Zum neuen Jahr hat man mir Gesundheit gewünscht: “Vor allem Gesundheit, das ist das Wichtigste!” Einerseits hat das vergangene Jahr schmerzlich daran erinnert, wie viel Wahrheit in diesem Wunsch steckt. Was nützen Erfolg, Wohlstand, vielleicht so gar der eine oder andere Luxus? Eine entartete Zelle im Blut reicht. Wenn das Immunsystem diese nicht auszuschalten vermag, dann kann auch das glücklichste oder erfolgreichste Leben schnell zu Ende gehen.

So bringt “Vor allem Gesundheit - das ist das Wichtigste!” andererseits trübe Gedanken. Dieser Wunsch kann so schnell ins Leere laufen wie die vielen guten Vorsätze für das neue Jahr. Wenn Gesundheit vor allem geht, dann fährt mein Leben bereits auf dem Abstellgleis. Meine Gesundheit ist ruiniert. Gut, durch die Kunst der Ärzte habe ich Aufschub bekommen - vielleicht 15 Jahre, vielleicht noch länger. Womöglich reicht die Verlängerung auch nur für wenige Jahre. Doch eins steht fest. “We are all terminal! - Wir sind alle unheilbar krank.” So wird “Dr. Tod” Jack Kevorkian zitiert - ein amerikanischer Arzt, der für aktive Sterbehilfe eintritt und sich wiederholt vor Gericht verantworten musste. In dem einen muss man ihm Recht geben. Wir alle sind unheilbar Kranke. Die Sterberate liegt bei genau 100%. Mit dem Blick auf die Gesundheit wird das neue Jahr nicht mehr als nur eine weitere Etappe im Kampf, das Unvermeidbare hinauszuzögern. “Vor allem Gesundheit!” - das ist ein Rezept zum verzweifeln.

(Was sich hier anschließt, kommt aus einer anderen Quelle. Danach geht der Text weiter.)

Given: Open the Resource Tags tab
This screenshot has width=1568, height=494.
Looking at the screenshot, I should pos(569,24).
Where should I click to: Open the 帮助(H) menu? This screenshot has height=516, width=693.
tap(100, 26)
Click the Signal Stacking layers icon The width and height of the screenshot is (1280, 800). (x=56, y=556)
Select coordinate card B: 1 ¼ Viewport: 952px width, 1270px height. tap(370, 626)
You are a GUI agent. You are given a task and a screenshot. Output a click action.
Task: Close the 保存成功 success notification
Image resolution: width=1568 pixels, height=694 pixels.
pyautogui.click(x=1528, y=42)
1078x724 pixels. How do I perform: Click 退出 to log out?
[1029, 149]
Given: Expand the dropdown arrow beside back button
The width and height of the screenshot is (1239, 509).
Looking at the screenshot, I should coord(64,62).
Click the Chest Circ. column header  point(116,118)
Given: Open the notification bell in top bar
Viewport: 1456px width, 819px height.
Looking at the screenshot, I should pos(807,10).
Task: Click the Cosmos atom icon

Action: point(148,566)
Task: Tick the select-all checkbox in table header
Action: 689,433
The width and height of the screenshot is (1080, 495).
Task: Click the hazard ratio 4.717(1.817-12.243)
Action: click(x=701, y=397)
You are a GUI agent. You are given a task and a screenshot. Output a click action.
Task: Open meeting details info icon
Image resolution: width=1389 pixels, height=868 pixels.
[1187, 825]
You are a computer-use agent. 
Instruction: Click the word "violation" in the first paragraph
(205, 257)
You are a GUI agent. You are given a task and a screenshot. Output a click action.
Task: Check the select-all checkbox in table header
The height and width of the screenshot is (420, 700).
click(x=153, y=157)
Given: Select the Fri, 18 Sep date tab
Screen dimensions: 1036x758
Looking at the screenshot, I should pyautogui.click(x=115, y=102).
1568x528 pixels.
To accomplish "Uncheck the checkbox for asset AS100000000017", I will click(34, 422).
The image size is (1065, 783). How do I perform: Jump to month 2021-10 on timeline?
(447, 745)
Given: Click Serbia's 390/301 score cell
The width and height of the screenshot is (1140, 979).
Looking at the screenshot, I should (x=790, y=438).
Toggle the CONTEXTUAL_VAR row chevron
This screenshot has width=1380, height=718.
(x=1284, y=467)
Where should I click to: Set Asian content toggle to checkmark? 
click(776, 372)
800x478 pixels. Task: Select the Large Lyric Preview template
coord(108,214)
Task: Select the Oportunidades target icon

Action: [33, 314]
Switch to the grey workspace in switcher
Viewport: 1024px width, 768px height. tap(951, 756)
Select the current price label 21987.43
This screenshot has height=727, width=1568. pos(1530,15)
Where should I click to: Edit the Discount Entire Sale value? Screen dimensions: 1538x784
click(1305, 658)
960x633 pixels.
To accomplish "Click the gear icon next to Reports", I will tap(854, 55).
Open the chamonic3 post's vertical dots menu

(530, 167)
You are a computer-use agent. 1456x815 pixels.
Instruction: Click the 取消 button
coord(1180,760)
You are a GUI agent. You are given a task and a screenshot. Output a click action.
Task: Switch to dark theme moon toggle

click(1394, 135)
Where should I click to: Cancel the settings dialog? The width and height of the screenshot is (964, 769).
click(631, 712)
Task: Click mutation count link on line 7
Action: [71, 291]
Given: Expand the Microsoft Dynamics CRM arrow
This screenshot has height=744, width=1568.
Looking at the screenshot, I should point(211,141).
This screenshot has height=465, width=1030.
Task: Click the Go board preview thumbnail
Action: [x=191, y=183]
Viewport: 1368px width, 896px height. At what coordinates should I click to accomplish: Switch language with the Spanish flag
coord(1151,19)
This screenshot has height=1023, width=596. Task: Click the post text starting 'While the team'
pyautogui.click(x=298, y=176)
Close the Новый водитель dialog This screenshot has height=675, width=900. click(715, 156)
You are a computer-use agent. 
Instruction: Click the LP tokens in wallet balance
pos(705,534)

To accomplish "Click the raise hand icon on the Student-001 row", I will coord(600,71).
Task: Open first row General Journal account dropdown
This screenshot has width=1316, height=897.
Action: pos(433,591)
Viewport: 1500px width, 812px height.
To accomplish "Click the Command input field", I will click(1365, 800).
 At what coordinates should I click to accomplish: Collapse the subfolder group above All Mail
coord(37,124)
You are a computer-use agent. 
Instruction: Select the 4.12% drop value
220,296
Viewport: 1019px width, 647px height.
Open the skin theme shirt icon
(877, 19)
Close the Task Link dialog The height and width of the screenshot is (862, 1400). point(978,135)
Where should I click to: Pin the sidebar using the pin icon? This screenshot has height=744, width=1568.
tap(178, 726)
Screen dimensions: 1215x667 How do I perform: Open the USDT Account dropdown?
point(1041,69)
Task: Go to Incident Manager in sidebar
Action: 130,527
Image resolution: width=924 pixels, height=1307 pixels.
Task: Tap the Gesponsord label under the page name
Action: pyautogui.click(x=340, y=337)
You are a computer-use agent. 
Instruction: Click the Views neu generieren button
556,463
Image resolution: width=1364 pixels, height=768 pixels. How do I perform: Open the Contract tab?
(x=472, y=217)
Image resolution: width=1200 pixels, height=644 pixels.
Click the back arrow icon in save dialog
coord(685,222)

Es muss mehr geben. Da muss es ein Lebensziel geben, das von der persönlichen Gesundheit nicht abhängt. Künstler schaffen für den Ruhm, den die Nachwelt ihren Werken zollen wird. Politiker kämpfen für ihren Platz in den Geschichtsbüchern. Aber ich, was treibt mich voran? Es muss eine Hoffnung geben, die sich von dem sicheren Ende nicht trüben lässt. Es muss eine Hoffnung geben über die Gebrechlichkeit dieses Lebens hinaus. Der, der “tetelestai” ausgerufen hat, gibt diese Hoffnung. Vor allem Hoffnung! - das wünsche ich allen für 2011.